Three stages are provided as ready-to-run scripts. Each .sh shows multiple encoder variants β€” comment/uncomment the block matching your --venc_name.

Stage 1 β€” slide-level description pretraining (LLM frozen)

accelerate launch --config_file=./accelerate_configs/deepspeed_zero2.yaml run_wsi.py \
    --max_steps 20000 --warmup_steps 1000 \
    --gpu 2 --train_batch_size 4 --eval_batch_size 2 --max_seq_length 512 \
    --agg_strategy longnet,gmm --embed_dim 512 --att_loss_weight 1 \
    --n_heads 32,16,8 --hierachical_token True --hierachical_adaptor True --gmm_need_query True \
    --llm_name meta-llama/Llama-3.1-8B-Instruct --venc_name Conch \
    --dataset_name_list CNX-PathLLM/TCGA-WSI-Description-4o,CNX-PathLLM/TCGA-WSI-Description-4omini,CNX-PathLLM/GTEx-WSI-Description \
    --data_cache_dir ~/.cache \
    --fea_root /path/to/Conch,/path/to/GTEx-TCGA-GMM_Conch/more \
    --output_dir /path/to/output/stage1 \
    --llm_requires_grad False --resume_from_checkpoint False

Also see run_wsi_stage1.sh.

Stage 2 β€” instruction QA fine-tuning (LLM unfrozen)

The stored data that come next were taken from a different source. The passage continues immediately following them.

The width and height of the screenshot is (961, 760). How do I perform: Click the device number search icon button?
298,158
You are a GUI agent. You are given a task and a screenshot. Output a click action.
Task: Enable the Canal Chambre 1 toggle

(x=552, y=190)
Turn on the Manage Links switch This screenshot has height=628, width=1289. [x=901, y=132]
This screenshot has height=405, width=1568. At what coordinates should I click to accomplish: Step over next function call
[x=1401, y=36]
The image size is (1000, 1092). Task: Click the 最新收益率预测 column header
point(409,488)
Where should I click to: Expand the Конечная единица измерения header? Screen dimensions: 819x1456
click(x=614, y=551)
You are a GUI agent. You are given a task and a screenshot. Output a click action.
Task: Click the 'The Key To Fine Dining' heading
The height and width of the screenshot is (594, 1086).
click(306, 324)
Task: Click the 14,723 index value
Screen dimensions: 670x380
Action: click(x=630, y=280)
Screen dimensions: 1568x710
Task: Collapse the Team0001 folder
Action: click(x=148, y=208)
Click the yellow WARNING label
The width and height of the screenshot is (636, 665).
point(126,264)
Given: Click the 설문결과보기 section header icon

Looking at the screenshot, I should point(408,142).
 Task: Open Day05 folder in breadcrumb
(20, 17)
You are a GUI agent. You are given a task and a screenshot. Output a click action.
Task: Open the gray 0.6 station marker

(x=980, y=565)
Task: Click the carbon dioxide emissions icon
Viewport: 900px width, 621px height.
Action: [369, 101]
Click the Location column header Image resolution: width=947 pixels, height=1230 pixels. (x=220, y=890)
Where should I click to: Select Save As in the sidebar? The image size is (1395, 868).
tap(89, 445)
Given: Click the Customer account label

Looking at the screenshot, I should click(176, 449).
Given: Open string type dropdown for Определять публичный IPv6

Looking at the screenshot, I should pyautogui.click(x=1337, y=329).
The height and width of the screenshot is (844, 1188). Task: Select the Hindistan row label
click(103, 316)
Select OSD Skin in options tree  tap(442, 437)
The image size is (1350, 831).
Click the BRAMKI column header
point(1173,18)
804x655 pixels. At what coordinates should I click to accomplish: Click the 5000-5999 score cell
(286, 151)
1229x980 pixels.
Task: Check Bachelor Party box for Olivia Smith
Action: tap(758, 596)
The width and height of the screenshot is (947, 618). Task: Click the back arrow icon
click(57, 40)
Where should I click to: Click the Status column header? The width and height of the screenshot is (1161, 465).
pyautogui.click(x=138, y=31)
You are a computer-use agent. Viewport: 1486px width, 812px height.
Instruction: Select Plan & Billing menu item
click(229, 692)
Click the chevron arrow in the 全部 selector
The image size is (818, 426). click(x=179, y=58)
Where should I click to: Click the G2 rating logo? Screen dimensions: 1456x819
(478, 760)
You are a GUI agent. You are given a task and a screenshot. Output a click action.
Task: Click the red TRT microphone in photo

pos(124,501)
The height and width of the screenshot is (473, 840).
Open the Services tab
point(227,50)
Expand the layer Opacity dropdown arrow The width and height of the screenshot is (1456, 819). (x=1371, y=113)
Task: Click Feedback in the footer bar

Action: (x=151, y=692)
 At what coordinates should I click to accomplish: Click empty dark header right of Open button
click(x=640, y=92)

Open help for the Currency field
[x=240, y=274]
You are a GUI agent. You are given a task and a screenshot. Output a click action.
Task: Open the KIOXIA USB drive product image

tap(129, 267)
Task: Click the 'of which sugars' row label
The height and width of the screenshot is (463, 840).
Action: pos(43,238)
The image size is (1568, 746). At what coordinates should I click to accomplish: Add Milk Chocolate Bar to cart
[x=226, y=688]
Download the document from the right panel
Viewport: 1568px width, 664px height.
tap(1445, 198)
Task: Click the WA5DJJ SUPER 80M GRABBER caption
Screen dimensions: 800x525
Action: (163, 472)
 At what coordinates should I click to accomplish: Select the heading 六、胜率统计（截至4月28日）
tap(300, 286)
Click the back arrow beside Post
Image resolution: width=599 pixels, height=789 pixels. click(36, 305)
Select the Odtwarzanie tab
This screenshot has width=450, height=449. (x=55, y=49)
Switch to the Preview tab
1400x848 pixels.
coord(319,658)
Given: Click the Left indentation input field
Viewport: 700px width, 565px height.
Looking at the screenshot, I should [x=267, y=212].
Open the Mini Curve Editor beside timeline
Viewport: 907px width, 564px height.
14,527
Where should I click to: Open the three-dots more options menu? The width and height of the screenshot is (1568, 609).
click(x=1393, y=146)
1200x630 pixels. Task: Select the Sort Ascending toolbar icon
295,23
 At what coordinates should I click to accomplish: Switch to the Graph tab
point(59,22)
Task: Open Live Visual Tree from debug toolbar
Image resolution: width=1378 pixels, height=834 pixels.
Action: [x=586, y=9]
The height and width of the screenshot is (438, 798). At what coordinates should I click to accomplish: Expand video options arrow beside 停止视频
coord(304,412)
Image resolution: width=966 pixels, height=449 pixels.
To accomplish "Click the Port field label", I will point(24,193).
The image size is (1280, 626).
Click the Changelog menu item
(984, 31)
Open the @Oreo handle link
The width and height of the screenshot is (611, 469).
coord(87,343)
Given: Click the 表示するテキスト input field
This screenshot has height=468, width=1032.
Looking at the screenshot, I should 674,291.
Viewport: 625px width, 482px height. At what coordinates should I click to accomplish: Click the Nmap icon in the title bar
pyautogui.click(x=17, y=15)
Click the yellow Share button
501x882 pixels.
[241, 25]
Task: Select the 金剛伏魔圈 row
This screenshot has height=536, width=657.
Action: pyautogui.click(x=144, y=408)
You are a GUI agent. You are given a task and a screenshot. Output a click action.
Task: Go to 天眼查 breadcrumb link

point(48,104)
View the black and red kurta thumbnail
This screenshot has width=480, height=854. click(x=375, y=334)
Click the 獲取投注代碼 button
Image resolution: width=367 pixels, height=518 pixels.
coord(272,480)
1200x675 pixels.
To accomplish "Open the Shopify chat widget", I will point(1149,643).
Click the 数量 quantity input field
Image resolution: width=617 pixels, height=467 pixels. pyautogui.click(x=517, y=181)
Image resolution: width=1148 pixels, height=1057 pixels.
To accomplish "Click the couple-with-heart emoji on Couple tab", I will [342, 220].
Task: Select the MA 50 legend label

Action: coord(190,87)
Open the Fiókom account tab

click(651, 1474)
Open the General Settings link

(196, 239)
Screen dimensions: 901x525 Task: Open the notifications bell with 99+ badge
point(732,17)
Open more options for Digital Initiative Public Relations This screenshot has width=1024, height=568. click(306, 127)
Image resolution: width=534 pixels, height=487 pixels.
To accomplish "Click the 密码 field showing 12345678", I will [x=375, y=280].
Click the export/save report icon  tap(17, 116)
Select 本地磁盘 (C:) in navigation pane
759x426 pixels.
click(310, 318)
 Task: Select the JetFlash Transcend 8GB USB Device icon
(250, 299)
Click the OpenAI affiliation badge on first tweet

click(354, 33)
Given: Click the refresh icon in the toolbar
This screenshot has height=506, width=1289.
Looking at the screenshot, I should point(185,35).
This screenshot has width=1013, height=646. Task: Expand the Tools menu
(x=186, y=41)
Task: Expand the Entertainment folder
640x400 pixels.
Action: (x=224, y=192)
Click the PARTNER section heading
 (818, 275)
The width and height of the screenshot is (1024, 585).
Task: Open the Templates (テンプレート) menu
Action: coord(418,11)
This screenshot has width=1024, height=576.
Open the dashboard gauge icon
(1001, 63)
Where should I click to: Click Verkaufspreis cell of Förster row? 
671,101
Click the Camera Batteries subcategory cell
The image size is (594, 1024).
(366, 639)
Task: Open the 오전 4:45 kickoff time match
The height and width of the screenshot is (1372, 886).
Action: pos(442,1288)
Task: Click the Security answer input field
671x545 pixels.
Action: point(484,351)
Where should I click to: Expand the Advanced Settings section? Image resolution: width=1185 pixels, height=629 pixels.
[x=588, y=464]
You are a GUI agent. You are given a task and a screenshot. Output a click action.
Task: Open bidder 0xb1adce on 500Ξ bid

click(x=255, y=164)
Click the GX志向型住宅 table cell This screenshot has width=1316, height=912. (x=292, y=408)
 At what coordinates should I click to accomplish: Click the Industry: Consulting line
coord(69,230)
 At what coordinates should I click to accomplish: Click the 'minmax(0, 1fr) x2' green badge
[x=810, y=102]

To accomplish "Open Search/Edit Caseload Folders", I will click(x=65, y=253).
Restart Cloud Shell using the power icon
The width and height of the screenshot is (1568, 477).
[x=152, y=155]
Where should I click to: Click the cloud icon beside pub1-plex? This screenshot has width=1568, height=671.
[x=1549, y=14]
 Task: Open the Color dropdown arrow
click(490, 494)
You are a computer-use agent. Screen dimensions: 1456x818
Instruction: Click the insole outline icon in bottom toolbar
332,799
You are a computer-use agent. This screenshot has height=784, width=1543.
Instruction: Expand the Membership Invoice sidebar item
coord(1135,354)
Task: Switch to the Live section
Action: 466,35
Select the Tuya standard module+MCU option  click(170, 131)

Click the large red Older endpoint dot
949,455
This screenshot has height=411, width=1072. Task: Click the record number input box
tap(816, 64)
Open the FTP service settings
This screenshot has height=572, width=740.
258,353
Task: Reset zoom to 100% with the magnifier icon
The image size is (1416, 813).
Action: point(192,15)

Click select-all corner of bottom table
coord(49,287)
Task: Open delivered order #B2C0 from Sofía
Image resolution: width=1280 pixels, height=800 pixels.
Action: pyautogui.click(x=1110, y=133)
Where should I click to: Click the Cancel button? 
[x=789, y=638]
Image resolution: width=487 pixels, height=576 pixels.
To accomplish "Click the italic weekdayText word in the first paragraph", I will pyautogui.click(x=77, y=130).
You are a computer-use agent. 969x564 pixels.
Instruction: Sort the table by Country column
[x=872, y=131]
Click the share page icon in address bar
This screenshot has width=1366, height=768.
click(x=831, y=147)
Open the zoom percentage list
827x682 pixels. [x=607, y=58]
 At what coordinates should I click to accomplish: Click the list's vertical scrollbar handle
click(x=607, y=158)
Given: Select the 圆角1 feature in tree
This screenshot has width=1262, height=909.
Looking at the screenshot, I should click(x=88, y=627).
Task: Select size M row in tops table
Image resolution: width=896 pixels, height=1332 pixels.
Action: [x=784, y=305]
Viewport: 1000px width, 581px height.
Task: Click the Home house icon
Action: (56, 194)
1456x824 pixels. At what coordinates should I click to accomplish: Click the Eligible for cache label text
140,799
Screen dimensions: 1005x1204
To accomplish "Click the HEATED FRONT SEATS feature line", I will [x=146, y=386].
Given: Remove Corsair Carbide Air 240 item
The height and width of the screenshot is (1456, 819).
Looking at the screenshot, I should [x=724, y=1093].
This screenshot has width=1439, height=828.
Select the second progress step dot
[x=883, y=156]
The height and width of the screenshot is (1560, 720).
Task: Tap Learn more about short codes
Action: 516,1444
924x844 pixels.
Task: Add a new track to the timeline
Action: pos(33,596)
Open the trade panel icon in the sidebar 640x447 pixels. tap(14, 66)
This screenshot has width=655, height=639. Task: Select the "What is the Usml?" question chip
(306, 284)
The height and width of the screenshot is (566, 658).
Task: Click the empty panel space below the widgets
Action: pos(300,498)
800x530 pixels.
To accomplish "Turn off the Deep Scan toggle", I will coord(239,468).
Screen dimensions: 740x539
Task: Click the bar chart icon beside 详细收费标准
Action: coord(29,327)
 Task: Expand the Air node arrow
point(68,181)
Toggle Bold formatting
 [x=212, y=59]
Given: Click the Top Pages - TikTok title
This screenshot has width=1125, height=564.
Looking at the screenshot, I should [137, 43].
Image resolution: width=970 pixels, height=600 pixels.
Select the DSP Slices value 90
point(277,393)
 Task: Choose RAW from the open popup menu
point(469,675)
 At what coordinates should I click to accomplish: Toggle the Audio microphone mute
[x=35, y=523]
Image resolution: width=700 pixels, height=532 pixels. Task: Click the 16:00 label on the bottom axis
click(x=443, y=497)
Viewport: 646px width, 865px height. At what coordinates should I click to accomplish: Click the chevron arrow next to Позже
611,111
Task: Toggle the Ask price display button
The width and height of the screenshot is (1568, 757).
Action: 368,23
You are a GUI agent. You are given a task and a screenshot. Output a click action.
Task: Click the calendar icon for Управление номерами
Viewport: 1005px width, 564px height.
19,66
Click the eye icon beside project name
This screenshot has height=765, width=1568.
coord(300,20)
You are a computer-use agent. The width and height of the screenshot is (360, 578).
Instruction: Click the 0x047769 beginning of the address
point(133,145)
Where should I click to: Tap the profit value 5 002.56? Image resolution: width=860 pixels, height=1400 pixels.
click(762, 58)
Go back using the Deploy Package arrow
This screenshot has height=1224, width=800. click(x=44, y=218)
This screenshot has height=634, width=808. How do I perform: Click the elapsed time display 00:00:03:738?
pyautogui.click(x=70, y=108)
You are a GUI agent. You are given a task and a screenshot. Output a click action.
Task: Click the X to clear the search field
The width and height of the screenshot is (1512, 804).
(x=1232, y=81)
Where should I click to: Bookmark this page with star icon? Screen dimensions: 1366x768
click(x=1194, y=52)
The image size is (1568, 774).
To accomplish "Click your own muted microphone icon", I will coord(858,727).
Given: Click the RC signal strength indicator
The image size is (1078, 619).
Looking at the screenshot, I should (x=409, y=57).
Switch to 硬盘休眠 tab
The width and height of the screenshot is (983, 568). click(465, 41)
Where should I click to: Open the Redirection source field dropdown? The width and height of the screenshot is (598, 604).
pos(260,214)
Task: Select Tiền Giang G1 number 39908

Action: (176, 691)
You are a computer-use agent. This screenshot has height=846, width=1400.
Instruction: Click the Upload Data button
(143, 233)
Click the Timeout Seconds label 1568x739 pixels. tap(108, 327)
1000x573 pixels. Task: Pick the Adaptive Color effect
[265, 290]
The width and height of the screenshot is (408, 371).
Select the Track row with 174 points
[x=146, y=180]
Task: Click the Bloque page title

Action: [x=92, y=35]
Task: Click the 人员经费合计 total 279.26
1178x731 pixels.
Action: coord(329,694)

accelerate launch --config_file=./accelerate_configs/deepspeed_zero2.yaml run_wsi.py \
    --max_steps 20000 --warmup_steps 100 --save_steps 300 \
    --gpu 2 --train_batch_size 8 --eval_batch_size 2 --max_seq_length 256 \
    --agg_strategy longnet,gmm --embed_dim 512 --att_loss_weight 1 \
    --n_heads 32,16,8 --hierachical_token True --hierachical_adaptor True --gmm_need_query True \
    --llm_name meta-llama/Llama-3.1-8B-Instruct --venc_name Conch \
    --dataset_name_list CNX-PathLLM/TCGA-WSI-CloseQA-Balanced,CNX-PathLLM/GTEx-WSI-CloseQA-Balanced,CNX-PathLLM/TCGA-WSI-OpenQA,CNX-PathLLM/GTEx-WSI-OpenQA \
    --data_cache_dir ~/.cache \
    --fea_root /path/to/Conch,/path/to/GTEx-TCGA-GMM_Conch/more \
    --output_dir /path/to/output/stage2 \
    --ckpt_path /path/to/output/stage1/ckpt20000.bin \
    --llm_requires_grad True --resume_from_checkpoint False

Also see run_wsi_stage2.sh.

Stage 3 β€” domain-specific fine-tuning

Continue training from the Stage 2 checkpoint with a specialized dataset:

  • TCGA-BRCA detailed QA: CNX-PathLLM/TCGA-BRCA-Details-CloseQA,CNX-PathLLM/TCGA-BRCA-Details-OpenQA
  • PathChat morphological QA (TCGA-STAD / -KIRC / -OV): CNX-PathLLM/PathChat_CloseQA_Balanced,CNX-PathLLM/PathChat_OpenQA. See PathChat.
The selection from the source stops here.